WASP (Chicago Tribune, May 1957)

Bapopik at AOL.COM Bapopik at AOL.COM
Sat Dec 18 01:16:30 UTC 2004


COMPLETELY OFF TOPIC:

Still no phone service. This is from a Kinko's. I'll write it off as an expense against my non-existent earnings.

WHERE DID BARRY POPIK EAT?--La Giara, on Third Avenue just south of East 34th Street. A $19.95 prix fixe. About average.

--------------------------------------------------------------
WASP

The Chicago Tribune digitization is now almost half-way through 1957.
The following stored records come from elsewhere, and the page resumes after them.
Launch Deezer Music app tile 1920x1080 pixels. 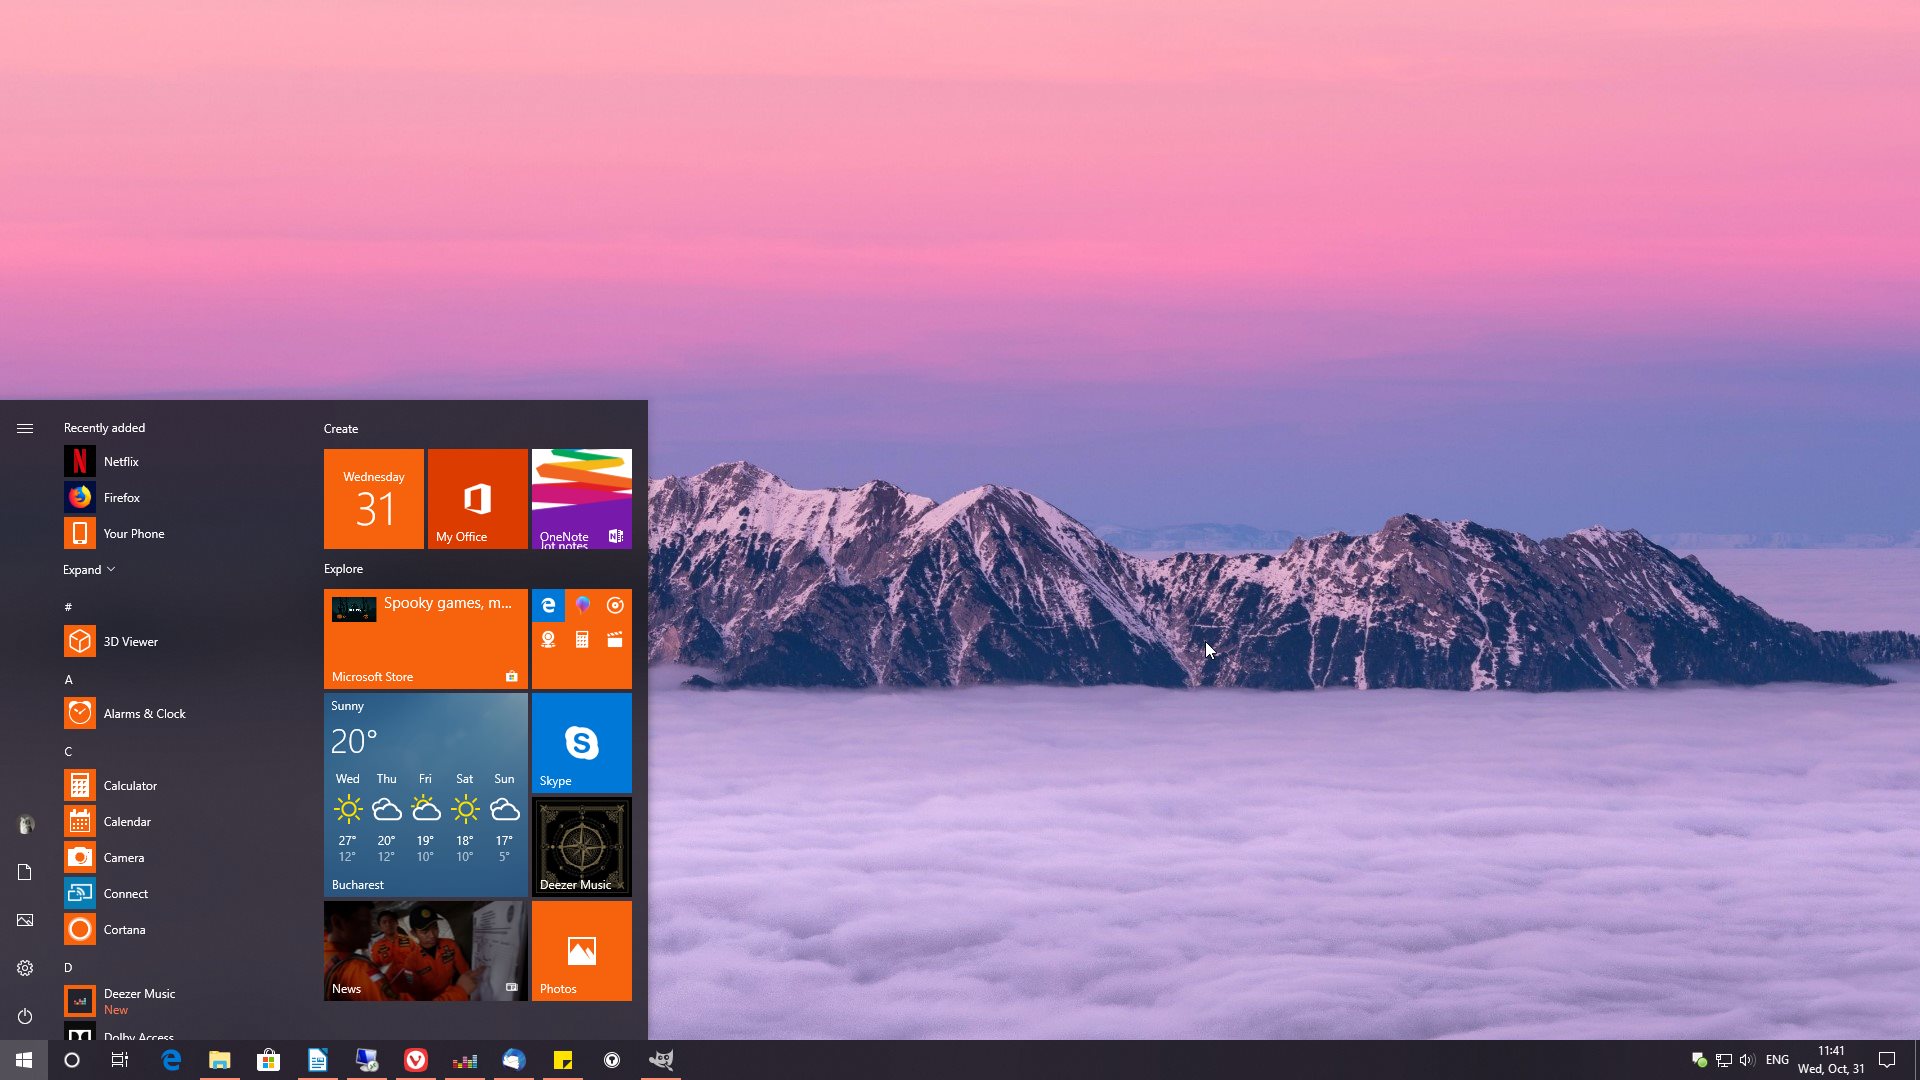[582, 845]
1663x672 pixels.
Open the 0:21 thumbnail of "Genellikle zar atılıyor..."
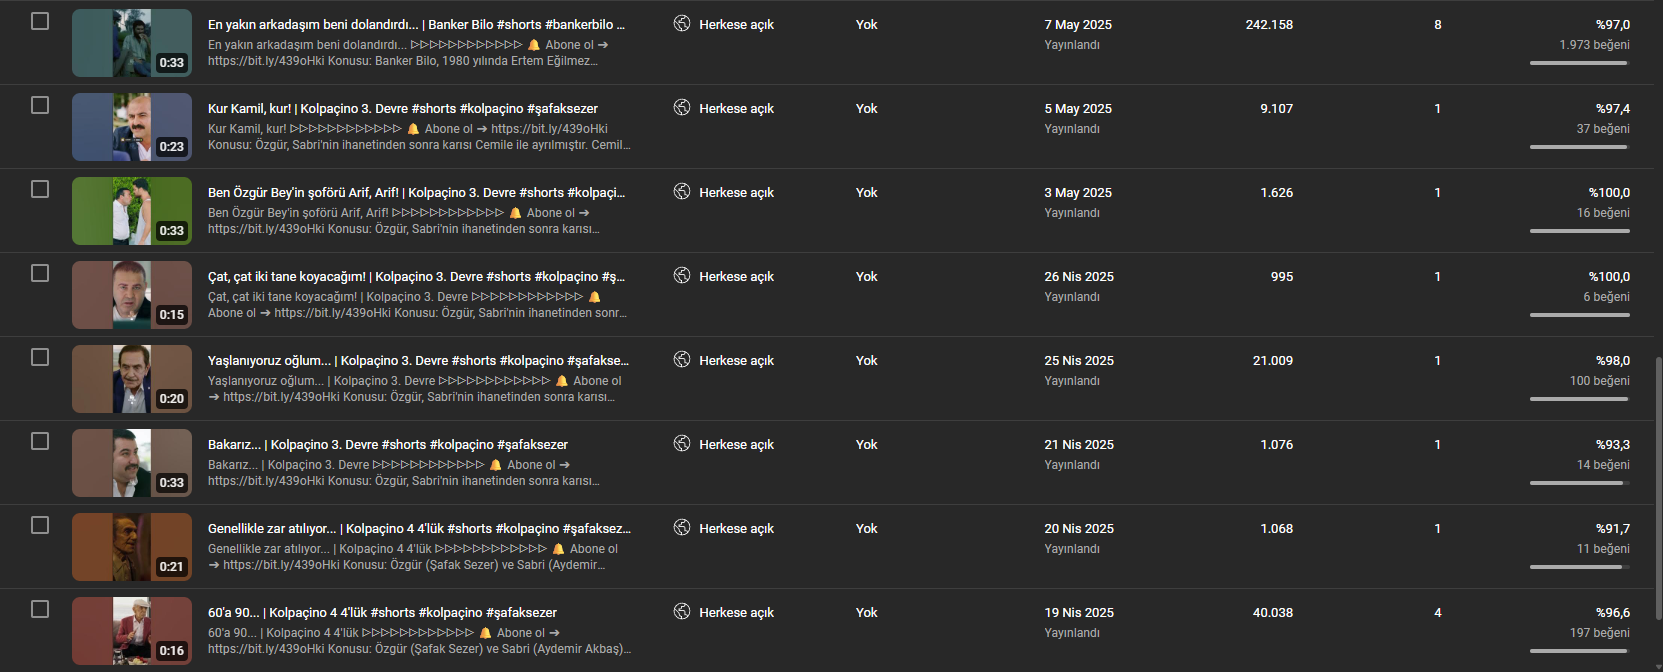click(132, 547)
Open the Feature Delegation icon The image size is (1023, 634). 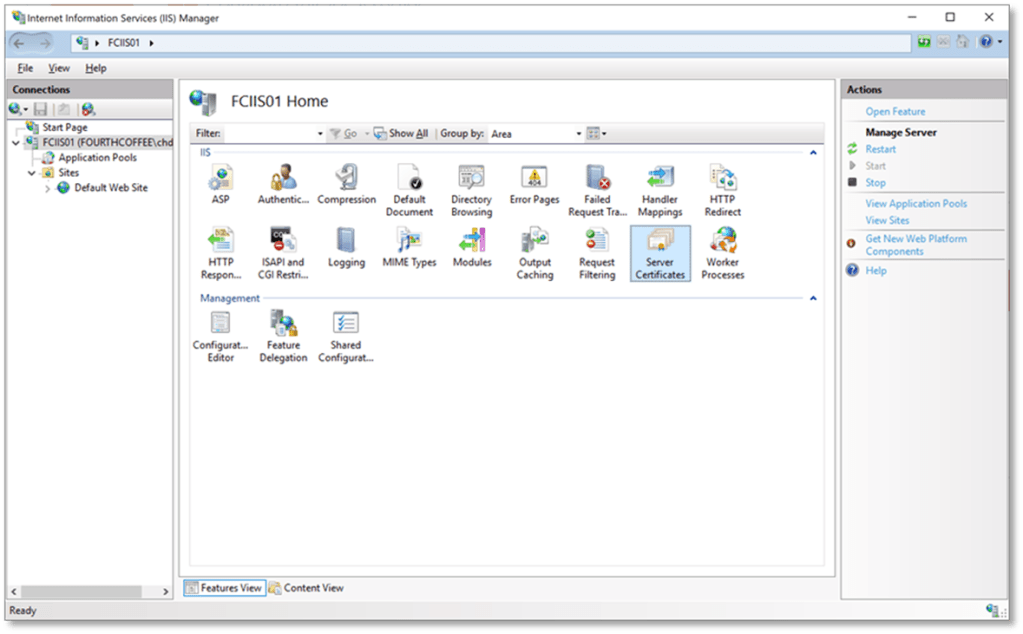pyautogui.click(x=283, y=335)
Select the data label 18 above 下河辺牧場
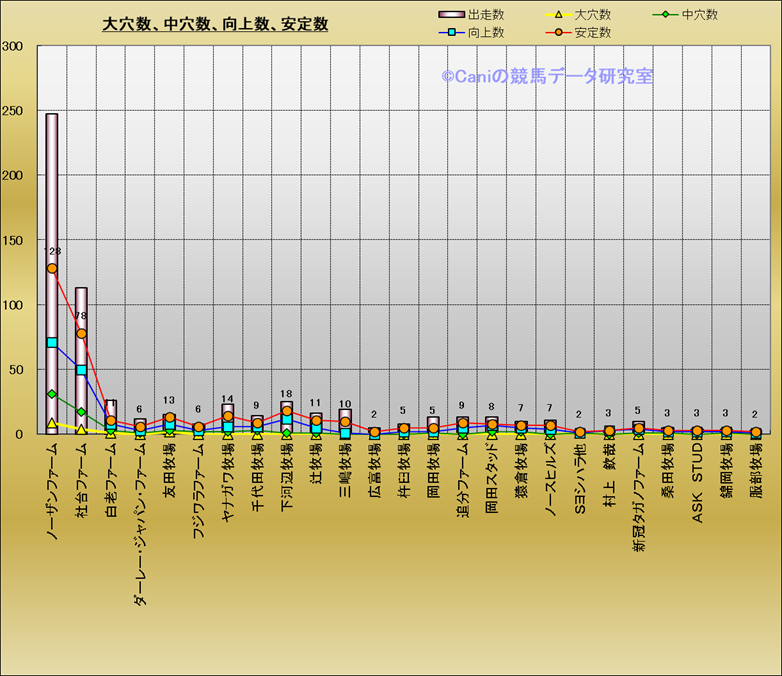Image resolution: width=782 pixels, height=676 pixels. coord(286,394)
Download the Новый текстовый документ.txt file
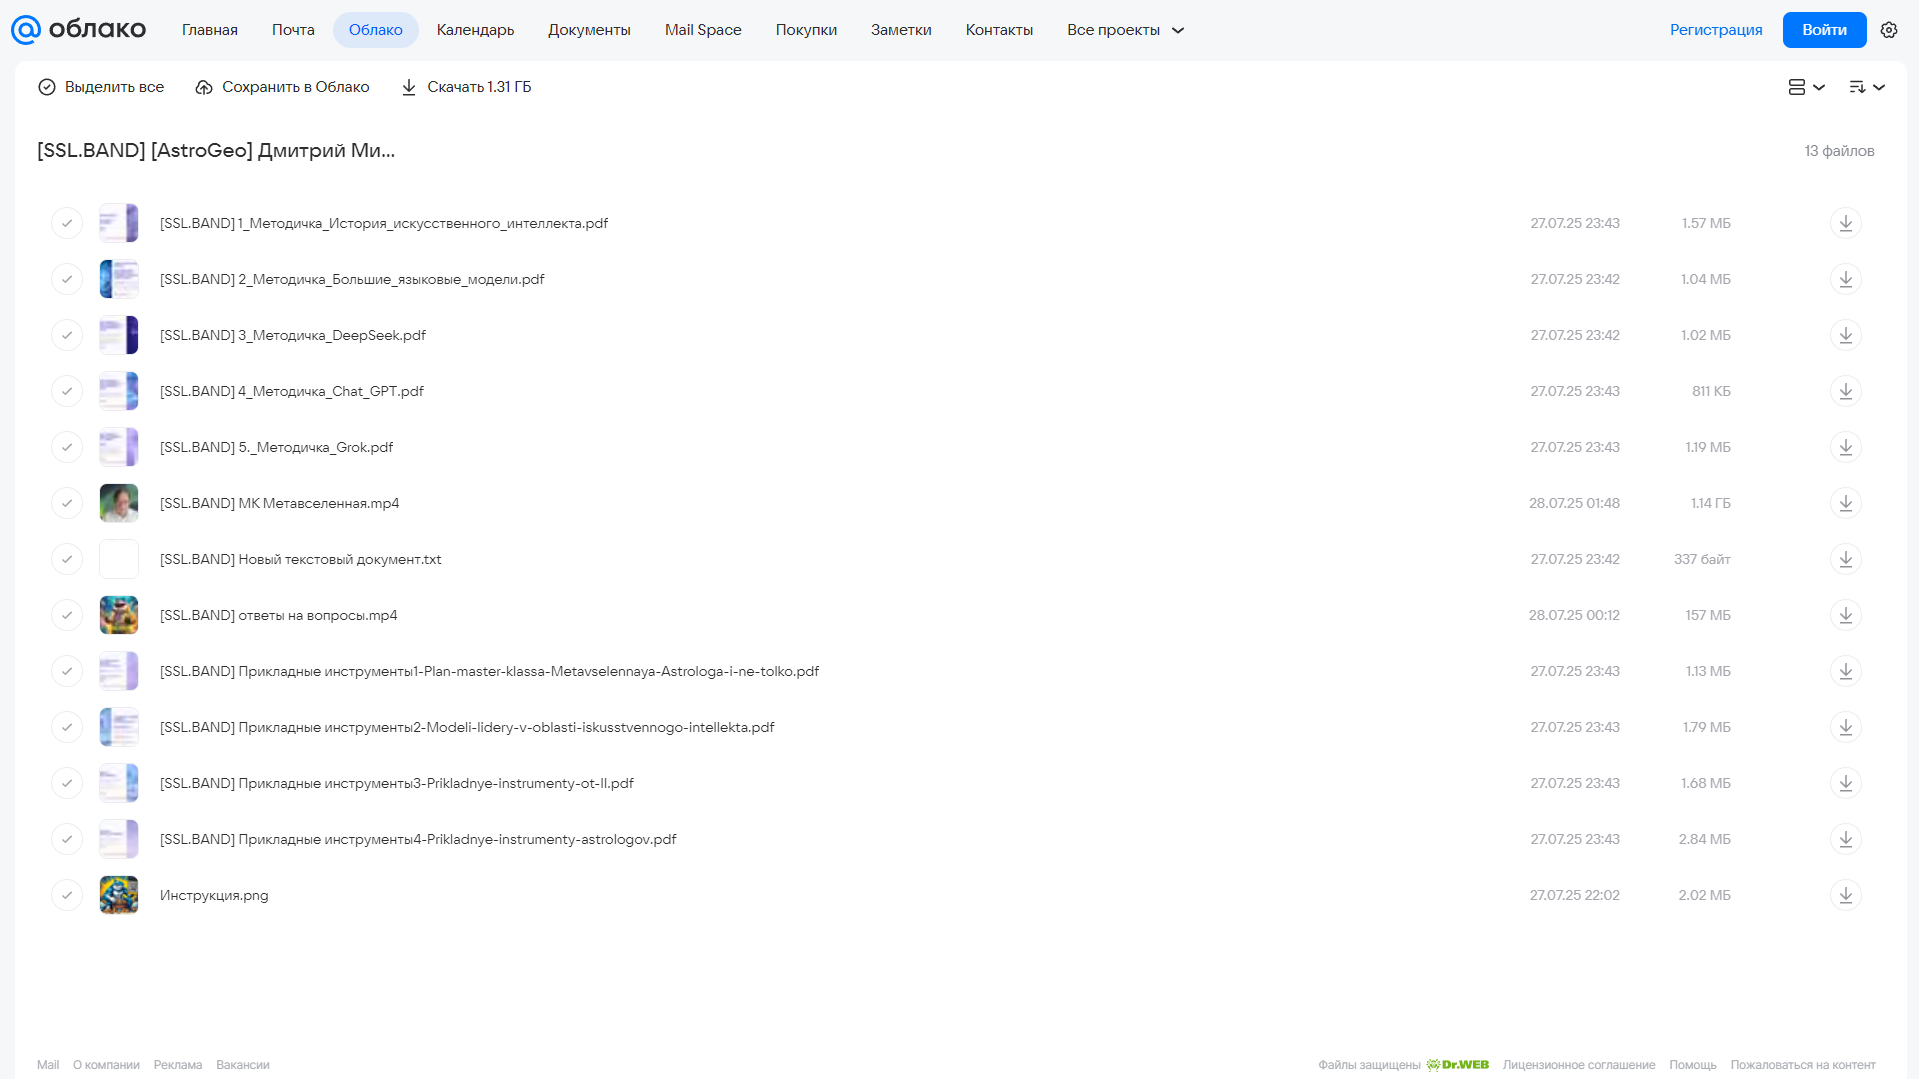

5 May 1957, CHICAGO DAILY TRIBUNE, pg. 1:
_A Trip to Appalachia:_
_Visit to Middle Ages_

(...)

Here are people--not the entire 8 million, but enough to make a difference--who preach salvation thru snake handling, who believe neither in evolution nor education, who still speak a patois of Elizabethan and Chaucerian, and settle fights by the old shotgun law of the hills.

(...)


Novelists and tourist agencies have romanticized the rug weaving, ballad singing "highlanders." Northern urbanites have dubbed them "hillbillies" (in Chicago) or "briers" (in Cincinnati.)

Somewhere in between is a more realistic picture of the
(Continued on page 4, col. 1)
southern mountaineers who have recently become known as one of the major minority groups in industrial centers where they have migrated.

_He's Just Different_

They are what sociologists call a "wasp" group--a group bearing all the earmarks of a majority, i. e. white, Anglo-Saxon, Protestant, but generally treated as a minority group because of their background and culture patterns.



(ADS-L ARCHIVES)
On Sun, 29 Dec 2002, Sam Clements wrote:

> M-W cites from 1957.  I know all about the 1962/64 cites from
> Palmore/Baltzell.  What I want is the cite from 1957.  Any help?  Or
> should I just write to M-W.  They've always replied before.  I just
> wanted a faster answer.

This is probably the 1957 citation I discovered and reported in an article
in American Speech some years ago:

1957 Andrew M. Hacker in _Amer. Polit. Sci. Rev._ LI. 1011
They are "WASPs" -- in the cocktail party jargon of the sociologists.
That is, they are white, they are Anglo-Saxon in origin, and they are
Protestant.

This may well be the earliest appearance in print of the term.